◆ **DATASET RECORDS**:
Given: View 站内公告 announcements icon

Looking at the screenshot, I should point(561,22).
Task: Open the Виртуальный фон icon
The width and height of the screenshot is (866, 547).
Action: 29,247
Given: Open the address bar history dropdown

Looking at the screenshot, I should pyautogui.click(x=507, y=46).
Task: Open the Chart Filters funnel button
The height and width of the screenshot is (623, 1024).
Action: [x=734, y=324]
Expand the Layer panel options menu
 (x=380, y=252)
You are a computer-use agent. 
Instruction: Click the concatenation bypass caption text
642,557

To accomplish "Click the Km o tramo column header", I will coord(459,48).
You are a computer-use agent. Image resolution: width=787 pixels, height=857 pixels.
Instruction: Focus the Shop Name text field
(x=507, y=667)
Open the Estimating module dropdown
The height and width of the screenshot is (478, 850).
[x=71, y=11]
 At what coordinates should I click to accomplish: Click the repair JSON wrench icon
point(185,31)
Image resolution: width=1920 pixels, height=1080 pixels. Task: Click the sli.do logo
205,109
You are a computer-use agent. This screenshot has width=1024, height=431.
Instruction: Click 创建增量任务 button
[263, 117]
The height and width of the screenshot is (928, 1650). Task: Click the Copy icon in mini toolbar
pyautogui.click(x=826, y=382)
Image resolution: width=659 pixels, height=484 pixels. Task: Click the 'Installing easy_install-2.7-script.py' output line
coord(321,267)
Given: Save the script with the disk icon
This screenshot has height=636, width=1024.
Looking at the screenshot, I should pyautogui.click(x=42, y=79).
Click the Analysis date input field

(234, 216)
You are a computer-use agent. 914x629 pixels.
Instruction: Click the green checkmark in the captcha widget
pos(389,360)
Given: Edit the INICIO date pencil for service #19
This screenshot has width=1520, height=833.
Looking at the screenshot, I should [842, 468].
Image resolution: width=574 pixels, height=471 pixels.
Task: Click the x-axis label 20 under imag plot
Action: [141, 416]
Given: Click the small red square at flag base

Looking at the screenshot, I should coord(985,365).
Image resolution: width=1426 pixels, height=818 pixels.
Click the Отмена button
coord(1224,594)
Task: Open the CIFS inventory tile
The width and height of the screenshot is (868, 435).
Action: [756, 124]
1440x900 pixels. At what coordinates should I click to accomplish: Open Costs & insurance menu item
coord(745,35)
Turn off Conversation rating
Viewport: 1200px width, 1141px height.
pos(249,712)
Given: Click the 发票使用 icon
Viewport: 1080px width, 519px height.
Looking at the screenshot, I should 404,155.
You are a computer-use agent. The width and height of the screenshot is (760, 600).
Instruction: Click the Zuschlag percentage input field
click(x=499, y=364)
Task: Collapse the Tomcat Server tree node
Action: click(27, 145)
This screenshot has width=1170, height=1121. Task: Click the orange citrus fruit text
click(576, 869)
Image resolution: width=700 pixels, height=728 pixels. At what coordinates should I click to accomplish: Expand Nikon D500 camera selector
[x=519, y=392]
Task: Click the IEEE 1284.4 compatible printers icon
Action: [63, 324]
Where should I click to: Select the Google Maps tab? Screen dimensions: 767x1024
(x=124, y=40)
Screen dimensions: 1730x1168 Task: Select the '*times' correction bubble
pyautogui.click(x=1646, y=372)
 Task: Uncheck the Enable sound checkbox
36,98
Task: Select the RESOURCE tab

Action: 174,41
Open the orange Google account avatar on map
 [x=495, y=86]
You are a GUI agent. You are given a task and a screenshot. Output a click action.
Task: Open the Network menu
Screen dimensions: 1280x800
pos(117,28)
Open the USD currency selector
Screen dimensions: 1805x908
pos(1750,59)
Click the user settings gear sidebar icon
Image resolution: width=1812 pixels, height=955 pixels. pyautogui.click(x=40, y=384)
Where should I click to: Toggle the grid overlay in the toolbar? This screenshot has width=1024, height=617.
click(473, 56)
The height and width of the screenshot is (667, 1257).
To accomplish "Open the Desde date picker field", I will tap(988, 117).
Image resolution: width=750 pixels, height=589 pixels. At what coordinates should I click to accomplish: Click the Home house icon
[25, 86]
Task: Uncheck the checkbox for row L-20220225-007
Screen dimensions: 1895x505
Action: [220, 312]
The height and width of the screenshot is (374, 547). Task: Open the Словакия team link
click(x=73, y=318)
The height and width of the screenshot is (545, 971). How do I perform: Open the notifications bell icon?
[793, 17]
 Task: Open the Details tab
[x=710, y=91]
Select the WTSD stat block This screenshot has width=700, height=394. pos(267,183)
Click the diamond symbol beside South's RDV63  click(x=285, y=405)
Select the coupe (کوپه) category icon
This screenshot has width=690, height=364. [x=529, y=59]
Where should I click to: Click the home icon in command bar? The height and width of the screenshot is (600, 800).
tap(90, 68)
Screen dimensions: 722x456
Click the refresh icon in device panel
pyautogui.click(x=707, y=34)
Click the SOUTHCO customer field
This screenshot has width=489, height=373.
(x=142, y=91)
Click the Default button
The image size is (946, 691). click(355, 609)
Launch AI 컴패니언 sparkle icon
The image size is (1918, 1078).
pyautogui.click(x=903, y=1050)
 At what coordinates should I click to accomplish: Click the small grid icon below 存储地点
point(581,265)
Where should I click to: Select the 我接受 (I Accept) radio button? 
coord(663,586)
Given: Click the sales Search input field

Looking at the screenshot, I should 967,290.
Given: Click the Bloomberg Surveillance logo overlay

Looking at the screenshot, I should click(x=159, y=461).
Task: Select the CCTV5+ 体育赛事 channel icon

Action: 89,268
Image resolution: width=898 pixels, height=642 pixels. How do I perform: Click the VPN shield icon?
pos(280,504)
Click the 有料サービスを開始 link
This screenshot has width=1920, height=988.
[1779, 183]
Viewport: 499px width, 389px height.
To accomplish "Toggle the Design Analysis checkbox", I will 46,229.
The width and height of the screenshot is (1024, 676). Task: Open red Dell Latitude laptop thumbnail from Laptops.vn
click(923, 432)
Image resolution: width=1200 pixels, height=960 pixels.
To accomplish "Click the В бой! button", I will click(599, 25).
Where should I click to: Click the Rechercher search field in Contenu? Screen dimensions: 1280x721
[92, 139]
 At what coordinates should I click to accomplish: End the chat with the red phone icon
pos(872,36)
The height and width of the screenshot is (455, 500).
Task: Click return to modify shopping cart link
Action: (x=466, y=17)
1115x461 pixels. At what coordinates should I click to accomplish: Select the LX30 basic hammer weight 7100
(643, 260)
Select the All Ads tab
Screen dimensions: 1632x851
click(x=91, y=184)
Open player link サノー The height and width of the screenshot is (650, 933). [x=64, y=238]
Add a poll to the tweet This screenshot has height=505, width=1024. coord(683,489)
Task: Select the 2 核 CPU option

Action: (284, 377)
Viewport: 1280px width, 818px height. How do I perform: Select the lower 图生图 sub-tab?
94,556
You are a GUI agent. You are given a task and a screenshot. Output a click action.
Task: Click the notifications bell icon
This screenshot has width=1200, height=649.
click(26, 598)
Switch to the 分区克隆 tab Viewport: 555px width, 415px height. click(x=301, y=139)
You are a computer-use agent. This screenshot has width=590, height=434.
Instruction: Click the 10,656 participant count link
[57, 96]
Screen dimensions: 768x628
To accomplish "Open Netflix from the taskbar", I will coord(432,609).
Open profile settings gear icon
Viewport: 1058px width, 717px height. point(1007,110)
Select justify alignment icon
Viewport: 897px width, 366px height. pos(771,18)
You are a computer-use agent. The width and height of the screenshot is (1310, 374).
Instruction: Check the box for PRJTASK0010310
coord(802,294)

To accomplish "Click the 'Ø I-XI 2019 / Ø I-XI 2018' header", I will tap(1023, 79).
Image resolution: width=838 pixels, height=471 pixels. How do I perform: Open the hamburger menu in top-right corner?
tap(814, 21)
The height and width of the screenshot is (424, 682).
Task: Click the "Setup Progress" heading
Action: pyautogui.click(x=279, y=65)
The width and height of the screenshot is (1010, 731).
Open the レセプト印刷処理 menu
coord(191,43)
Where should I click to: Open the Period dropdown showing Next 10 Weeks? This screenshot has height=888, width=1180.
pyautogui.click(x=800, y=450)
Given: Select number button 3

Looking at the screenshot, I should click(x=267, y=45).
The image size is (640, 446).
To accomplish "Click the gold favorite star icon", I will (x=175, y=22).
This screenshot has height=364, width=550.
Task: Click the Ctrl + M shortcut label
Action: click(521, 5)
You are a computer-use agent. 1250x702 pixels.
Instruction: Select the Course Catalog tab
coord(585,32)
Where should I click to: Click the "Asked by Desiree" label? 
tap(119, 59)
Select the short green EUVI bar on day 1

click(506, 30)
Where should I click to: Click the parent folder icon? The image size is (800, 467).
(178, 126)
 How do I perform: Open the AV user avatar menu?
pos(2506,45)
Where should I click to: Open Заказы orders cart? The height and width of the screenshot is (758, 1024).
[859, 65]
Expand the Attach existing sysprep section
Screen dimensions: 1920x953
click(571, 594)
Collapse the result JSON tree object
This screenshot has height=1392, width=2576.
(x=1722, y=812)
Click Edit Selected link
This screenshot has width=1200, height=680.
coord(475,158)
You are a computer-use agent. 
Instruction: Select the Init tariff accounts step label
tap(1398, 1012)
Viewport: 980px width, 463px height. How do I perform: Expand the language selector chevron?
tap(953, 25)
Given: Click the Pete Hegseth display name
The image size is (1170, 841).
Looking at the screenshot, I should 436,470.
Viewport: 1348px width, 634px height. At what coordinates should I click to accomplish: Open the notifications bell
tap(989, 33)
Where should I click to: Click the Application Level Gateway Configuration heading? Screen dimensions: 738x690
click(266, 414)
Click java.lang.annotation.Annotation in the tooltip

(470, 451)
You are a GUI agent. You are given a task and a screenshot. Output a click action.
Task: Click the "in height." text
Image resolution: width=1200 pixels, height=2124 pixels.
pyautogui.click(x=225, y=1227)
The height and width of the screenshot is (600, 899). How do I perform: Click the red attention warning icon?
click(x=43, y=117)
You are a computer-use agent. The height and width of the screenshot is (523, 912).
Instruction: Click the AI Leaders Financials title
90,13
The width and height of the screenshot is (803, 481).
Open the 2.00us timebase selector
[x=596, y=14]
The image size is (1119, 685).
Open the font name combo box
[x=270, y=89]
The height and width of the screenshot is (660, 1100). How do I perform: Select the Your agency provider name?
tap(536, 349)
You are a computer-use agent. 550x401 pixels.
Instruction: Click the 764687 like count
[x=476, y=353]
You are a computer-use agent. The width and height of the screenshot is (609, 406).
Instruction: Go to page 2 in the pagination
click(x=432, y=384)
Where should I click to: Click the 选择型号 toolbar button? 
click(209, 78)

◆ **WHAT THE TASK ASKS**: Please give the number of lines in the data above where the word "header" appears, and nothing besides.

◆ **SOLVED PROBLEM**: 2